Hair doesn’t have to lose its lustre. Here’s how to get your hair back to its sleek, beautiful self
By Manon Chevalier with Lola Augustine Brown
If you look at old photos of yourself and sigh thinking about the great hair that you used to have, you’re not alone. Dull, tired-looking hair can make us look dull and tired, and can make us look older than we are (or older than we want to appear to be).

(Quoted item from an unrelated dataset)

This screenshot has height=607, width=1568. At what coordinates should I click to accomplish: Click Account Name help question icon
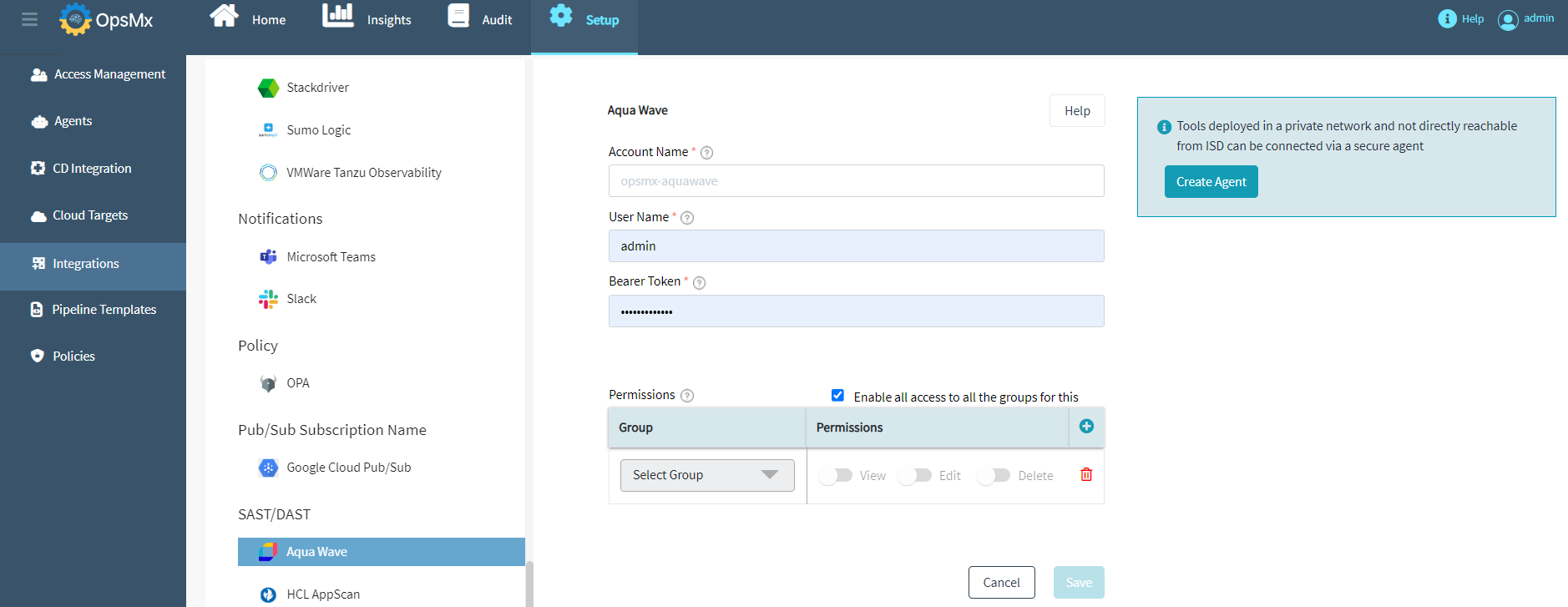point(706,153)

And thinning hair is just downright depressing, for women as much as for men.
We have some good news, though: there’s a lot you can do to help your hair become healthier, fuller, and more lustrous.
“The main reason hair loses its shine as we get older is that we are producing less sebum, our natural oil, a process that makes hair dryer, just as it does skin,” says Evyeneia Dexter, owner of Foxy Moon Hair Gallery in Halifax. “Some grey hair also comes in a little more course and kinky, so it doesn’t reflect light as much, which also diminishes shine.”
It’s not just aging that turns hair blah—the things we do or don’t do to protect our hair are largely responsible for our hair’s condition. Stress is hard on the hair, as are not eating properly, exposure to the elements, and aggressive styling methods.
“Abusing your hair with chemical treatments including colours and the excessive use of hair dryers, flatirons, or curling rods, which often operate at temperatures up to 200°C [390°F], all alter the natural lustre of hair,” says Lucie Levac of Phyto Canada. When we abuse our hair, we are damaging keratin, the protein of which hair is made.
As for thinning hair, a subject about which many of us are sensitive, there are a number of reasons for this, too.
“Genetics, hormone disruption, aging, stress, or taking certain drugs are the first causes of the loss of density—which shouldn’t be confused with the irreversible loss of hair,” says Dr. Yves Hébert, a specialist in aesthetic medicine and hair replacement at the Clinic of Aesthetic Medicine and Surgery in Montreal.